Ridge and Lasso Regression - Lab

Introduction

In this lab, you'll practice your knowledge on Ridge and Lasso regression!

Objectives

You will be able to:

  • Use Lasso and ridge regression in Python
  • Compare Lasso and Ridge with standard regression

Housing Prices Data

Let's look at yet another house pricing data set.

import pandas as pd
import warnings
warnings.filterwarnings('ignore')

df = pd.read_csv('Housing_Prices/train.csv')

Look at df.info

# Your code here

We'll make a first selection of the data by removing some of the data with dtype = object, this way our first model only contains continuous features

Make sure to remove the SalesPrice column from the predictors (which you store in X), then replace missing inputs by the median per feature.

Store the target in y.

# Load necessary packages


# remove "object"-type features and SalesPrice from `X`


# Impute null values


# Create y

Look at the information of X again

Let's use this data to perform a first naive linear regression model

Compute the R squared and the MSE for both train and test set.

from sklearn.metrics import mean_squared_error, mean_squared_log_error

# Split in train and test

# Fit the model and print R2 and MSE for train and test

Normalize your data

We haven't normalized our data, let's create a new model that uses preprocessing.scale to scale our predictors!

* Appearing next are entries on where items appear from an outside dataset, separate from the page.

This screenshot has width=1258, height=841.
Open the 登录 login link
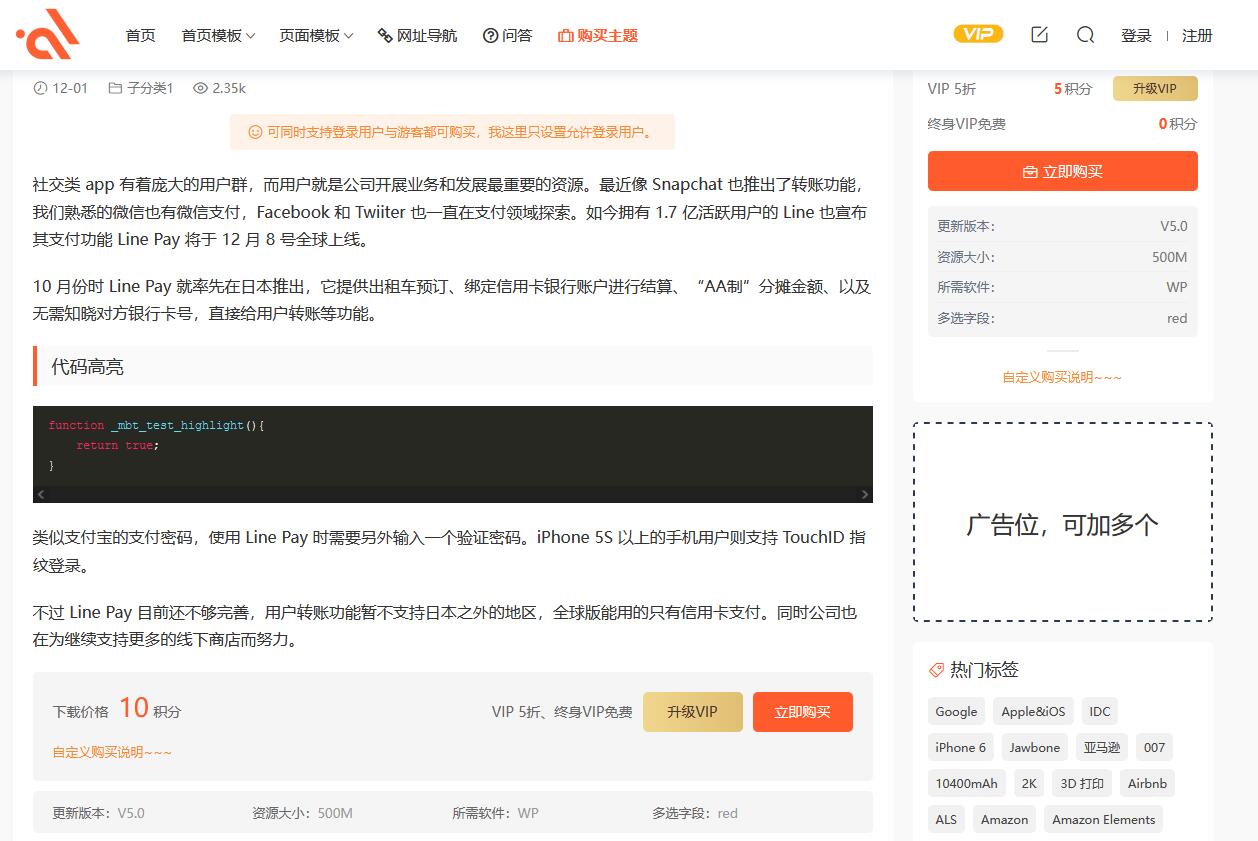(x=1136, y=35)
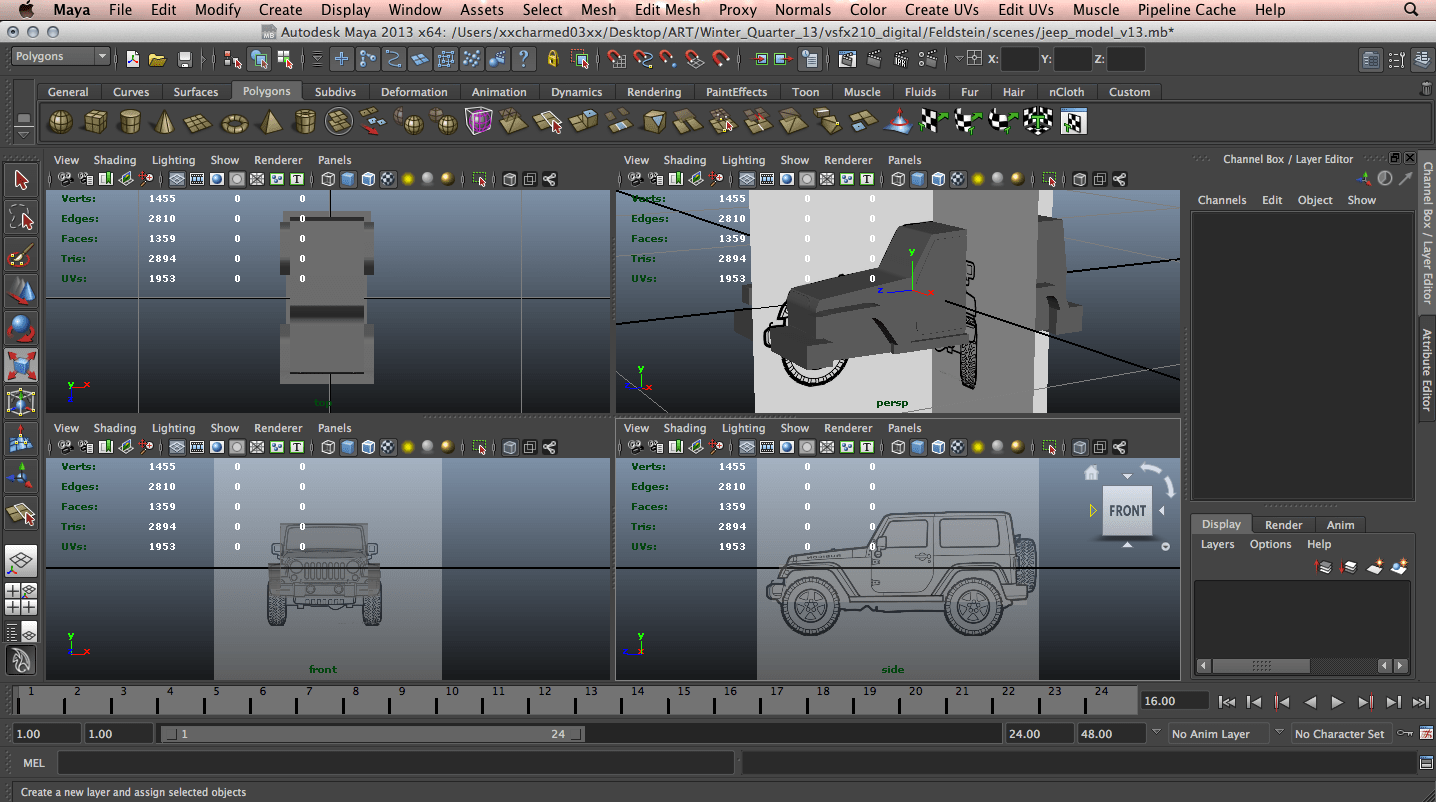Open the No Character Set dropdown
Viewport: 1436px width, 802px height.
pos(1339,733)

from sklearn import preprocessing

# Scale the data and perform train test split

Perform the same linear regression on this data and print out R-squared and MSE.

# Your code here

Include dummy variables

We haven't included dummy variables so far: let's use our "object" variables again and create dummies

# Create X_cat which contains only the categorical variables
# Make dummies

Merge x_cat together with our scaled X so you have one big predictor dataframe.

# Your code here

Perform the same linear regression on this data and print out R-squared and MSE.

# Your code here

Notice the severe overfitting above; our training R squared is quite high, but the testing R squared is negative! Our predictions are far far off. Similarly, the scale of the Testing MSE is orders of magnitude higher then that of the training.

Perform Ridge and Lasso regression

Use all the data (normalized features and dummy categorical variables) and perform Lasso and Ridge regression for both! Each time, look at R-squared and MSE.

Lasso

With default parameter (alpha = 1)

# Your code here

With a higher regularization parameter (alpha = 10)

# Your code here

Ridge

With default parameter (alpha = 1)

# Your code here

With default parameter (alpha = 10)

# Your code here

Look at the metrics, what are your main conclusions?

Conclusions here

Compare number of parameter estimates that are (very close to) 0 for Ridge and Lasso

# number of Ridge params almost zero
# number of Lasso params almost zero

Compare with the total length of the parameter space and draw conclusions!

# your code here

Summary

Great! You now know how to perform Lasso and Ridge regression.